My guess is that llms.txt follows the trajectory of meta keywords. Remember those? The meta keywords tag was technically harmless, easy to implement, and remained on SEO checklists for years after Google confirmed it had no ranking effect. I think llms.txt is headed to the same place by Q4 2026.

And to be fair, this is a pattern the SEO industry keeps repeating. Most SEO best practices are, honestly, cargo-cult behavior. Only a handful of things actually move rankings, and even fewer move AI citations. The value is in identifying those few things and going hard on them, not in checking every box someone posted on LinkedIn.

If not llms.txt, then what?

If you're currently spending time on llms.txt or similar file-based AI optimization approaches, here's what I'd suggest as a reallocation:

First, audit which platforms LLMs actually cite for your target keywords. Ask ChatGPT, Perplexity, and Gemini your most important product and category queries. See who gets cited. That tells you where you need to be.

Second, build a content presence on the platforms that show up. For most B2B and SaaS companies, that's Reddit and LinkedIn. For consumer brands, add YouTube. Don't just post and leave. Engage in the discussions. LLMs seem to favor content with active engagement around it.

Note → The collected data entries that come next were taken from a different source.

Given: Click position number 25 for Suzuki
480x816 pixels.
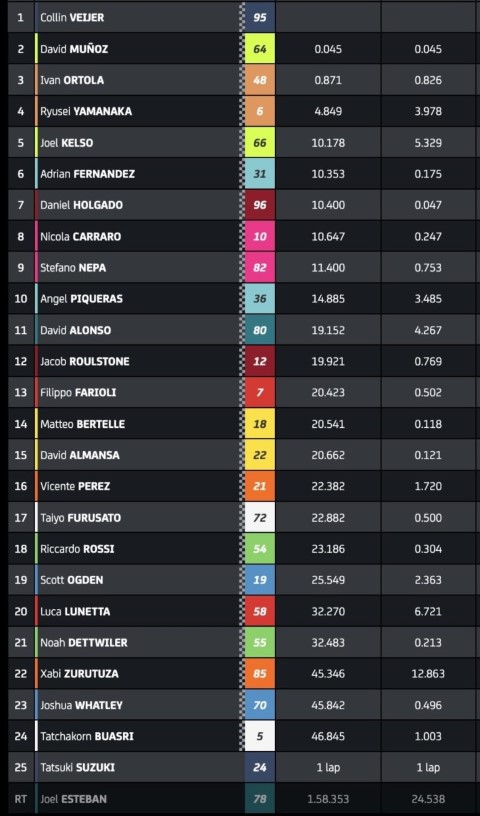Looking at the screenshot, I should coord(20,768).
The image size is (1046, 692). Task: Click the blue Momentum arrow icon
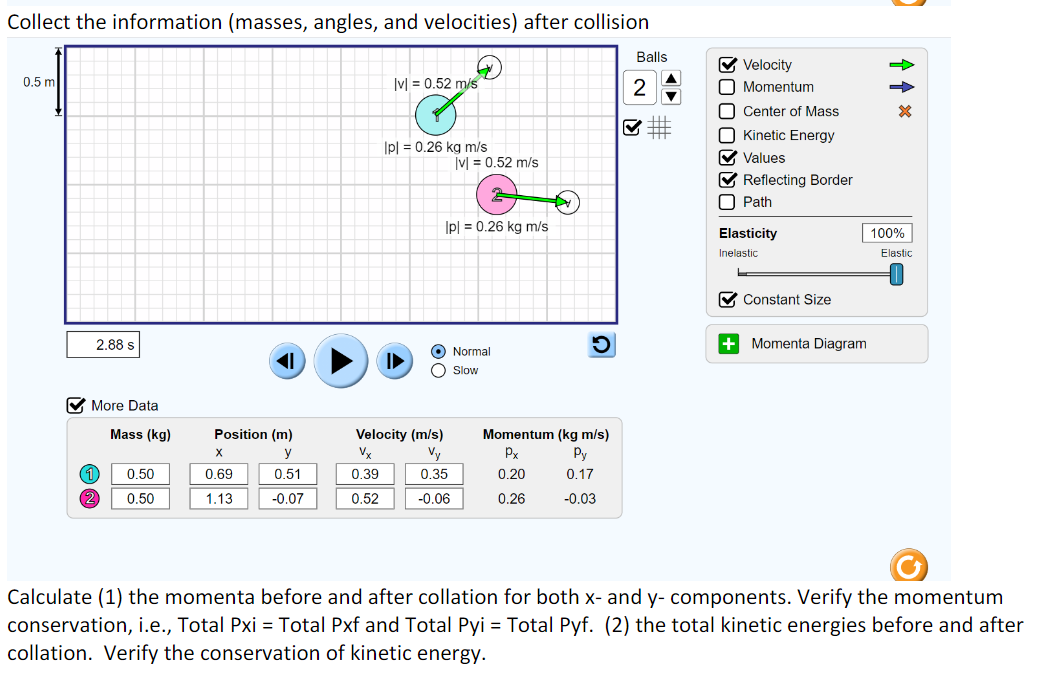(901, 87)
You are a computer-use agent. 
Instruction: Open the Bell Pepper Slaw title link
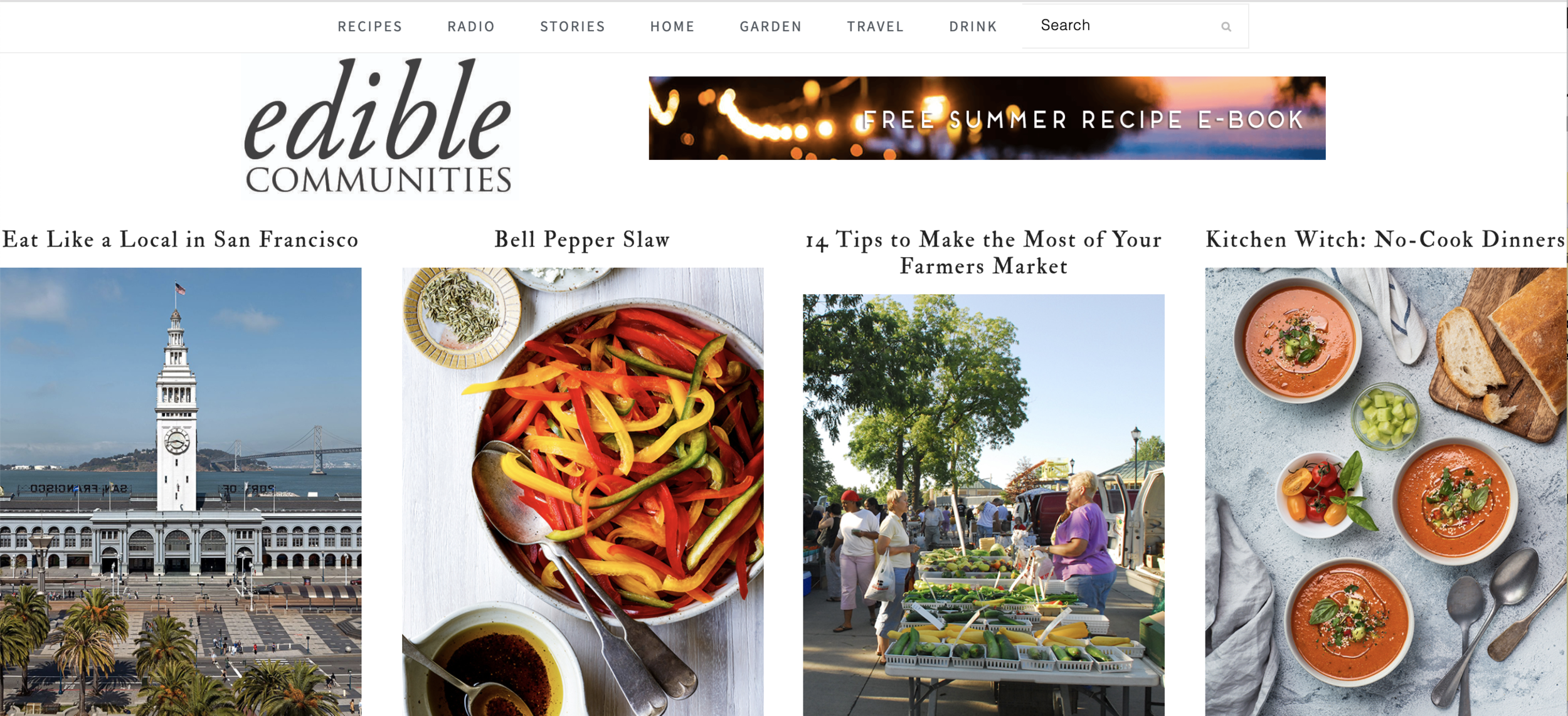[x=582, y=240]
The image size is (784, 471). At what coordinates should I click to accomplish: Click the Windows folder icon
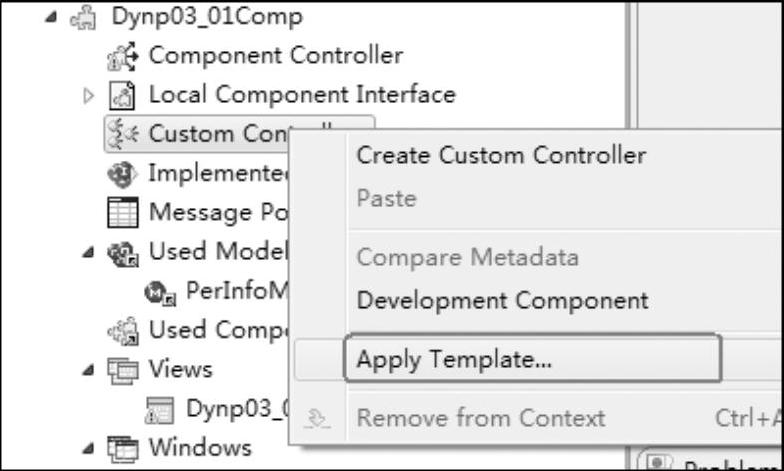point(122,448)
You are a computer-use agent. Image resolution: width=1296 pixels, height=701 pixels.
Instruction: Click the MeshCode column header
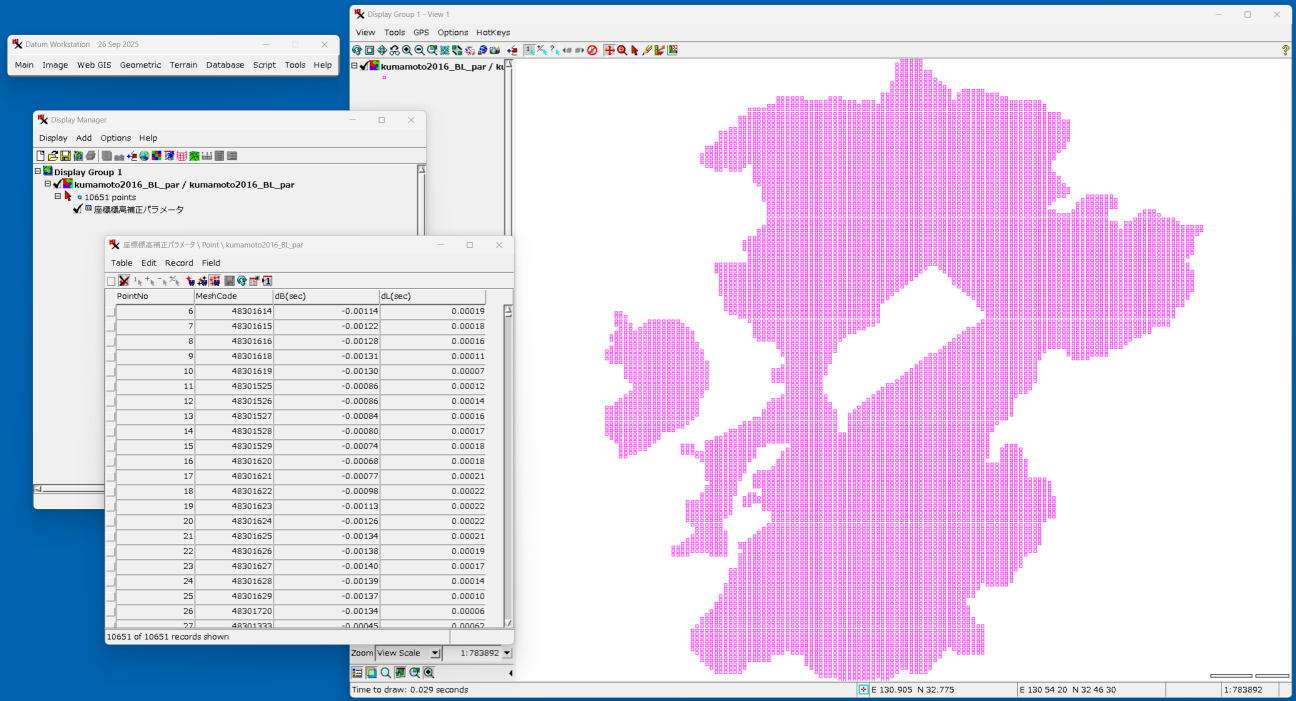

Third, if you're in e-commerce, prioritize first-party data connections with Google. The Merchant Center loyalty expansion to 14 countries and AI Mode surfaces is a concrete example of where first-party data drives visibility in AI-powered results. Set that up this week if you haven't already.

And fourth, track your AI referral traffic separately from organic. Gemini and Perplexity traffic behaves differently from Google organic in terms of bounce rate, time on page, and conversion patterns. You need different benchmarks for AI-referred visitors.

The data from SE Ranking's 300K-domain study is about as clear as it gets. llms.txt has zero measurable impact on AI citations. The question for your team isn't whether to keep the file (it's fine, leave it). It's whether you're willing to reallocate the strategic attention it consumed toward the platforms and data connections where AI visibility is actually being decided.

Somewhere right now a consultant is building an llms.txt strategy deck. The data says it does nothing. Budget accordingly.